THERE are few things in politics
more dangerous than a politician with principles.
As far as one can tell from down here in the street, this is
not a problem very many of our present rulers are afflicted with.
Unfortunately, this means the few who do care passionately
about a particular job tend to be given it and left to get on with it.
Hence the troubles of the National Health Service, which was
not seriously broken until Andrew Lansley was given free rein to “fix” it.
And the fear and trembling which the mere name “Michael
Gove” can set off in a whole generation of teachers.
Gove, like Lansley, is a visionary. Unfortunately, his
vision appears to be distorted by tinted spectacles.
Not of the rose-tinted variety, but of the kind that creates
the appearance of a “Golden Age” that never really existed.
The latest evidence of this is Gove’s newly exposed plan to
scrap GCSE exams in favour of a return to something more like the old two-tier
system of O-levels and CSEs.
Now, there is an element of truth in the analysis that led
him to this great leap backwards.
There can be little doubt that grade inflation has occurred
steadily since GCSEs were introduced in 1986 by a previous Tory minister, Kenneth
Baker.
Year after year, the number of pupils gaining top grades has
increased. The bunching at the top has led to the creation of more and more
“star” grades and less and less distinction between the truly outstanding and
the merely competent.It has become harder and harder to believe the fiction that “improving” results were evidence of improving student performance.
Faith in the system has been steadily eroded. And it is not just “business leaders” – whose opinion on the matter is always reported as if it were the only one that counted – who object.
So yes, there is a problem.
The answer, however, is not to roll the clock back to 1983 (the year Gove sat his O-levels at Robert Gordon’s College, a 260-year-old private school in Aberdeen).
That, like so much in Gove’s thinking, is simply the politics of nostalgia.
One suspects it would really make him happy to have Dexy’s Midnight Runners and Culture Club back on Top of the Pops, Flashdance at the pictures and John Inman camping it up on Are You Being Served?
For good measure, why not restore Britain’s steel, mining and shipbuilding industries, New Romantic hairstyles and jackets with big shoulders?
All these things were current around the time the now “dumbed-down” GCSEs were being devised by another Tory visionary, Baker’s predecessor Sir Keith Joseph. A man whose own experience of education – like Gove’s, Baker’s and most of the present government – came from private schools then Oxford.
While we’re at it, why not wind back to the real heyday of the grammar schools the heart of the Conservative Party hankers for? To the days when teachers were armed with bamboo canes with which to assault pupils with impunity.
Let’s roll back agri-business to put workers back in the fields of Suffolk. And let’s have tied cottages to house them in.
Let’s turn back not to Gove’s grammar-school days but to mine, 10 years earlier.
Of course, mine was different – it was a state school.
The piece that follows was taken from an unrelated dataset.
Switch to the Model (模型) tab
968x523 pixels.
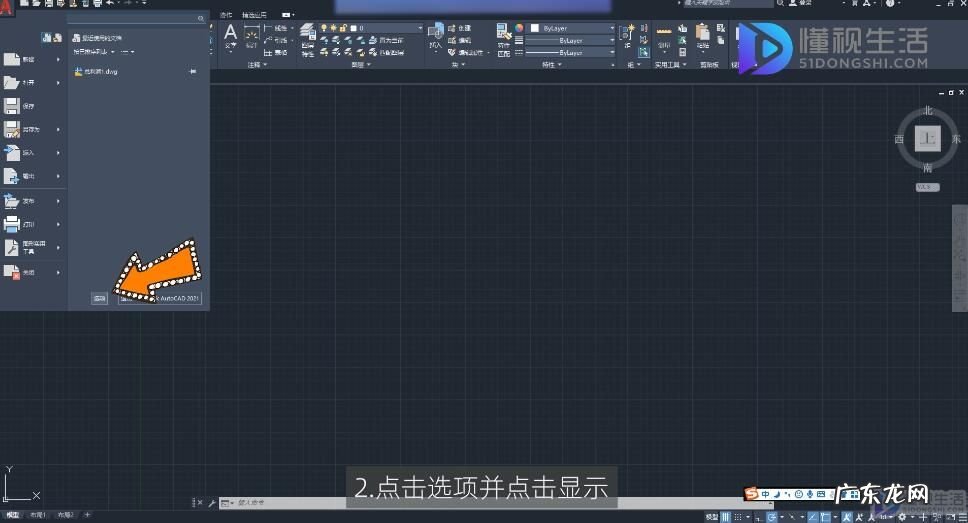[x=12, y=514]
But it was supposed to be quite a good one at the time.
Few of the teachers I had for my O-levels would be able to cope in today’s schools. Certainly not the ones who turned their gowned backs on their classes and addressed their monotonous talk to the blackboards on which they scrawled the notes we were supposed to copy into our books.
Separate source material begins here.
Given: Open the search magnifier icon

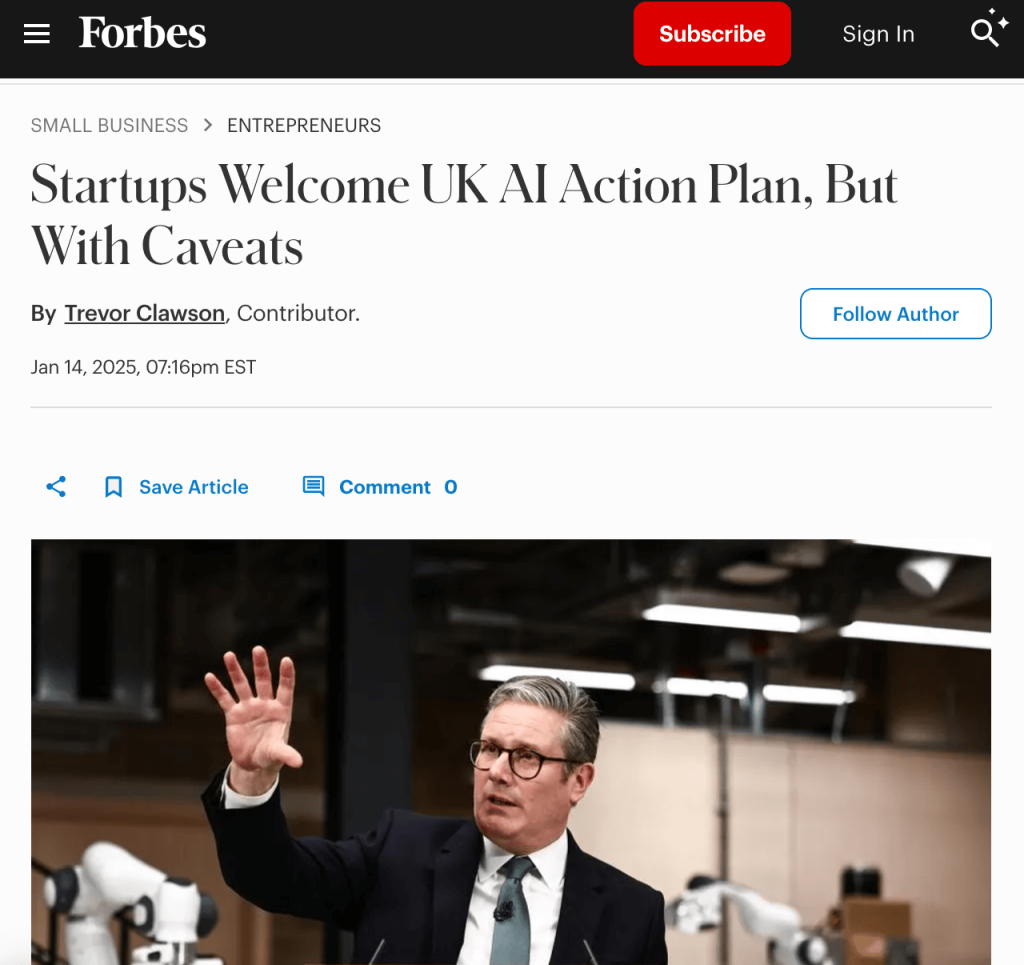Looking at the screenshot, I should [x=987, y=31].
I know that not every modern comprehensive is as good as Farlingaye High School, which my daughter is fortunate enough to attend. I also know that every time I visit the school I’m filled with envy.
Envy of the opportunities the students there enjoy for music, drama and sport at far high levels than were ever open to me. Envy of maths lessons that make the subject so much wider, deeper and more fun than the number-crunching I was once quite good at.
Envy, at heart, of the facilities and the teaching – though, to be fair to the 1970s, I was taught well at sixth form after moving across town from old grammar to new comprehensive.
There is a mania among modern Conservatives for describing things as “broken” – especially things, like Britain, which can’t actually break.
Britain’s schools aren’t “broken”, unless you count buildings which are no longer being properly maintained.
Education doesn’t need yet more “fixing”.
Mostly what teachers need is to be left to get on with the job.
Most of the problems stem from the obsession with “choice” and results-based league tables.
That is what has caused grade inflation and dumbing-down.
That is what has made heads more concerned about exam results than pupils’ all-round well-being.
That is what Gove inherited from New Labour. And what he appears to want more of, not less.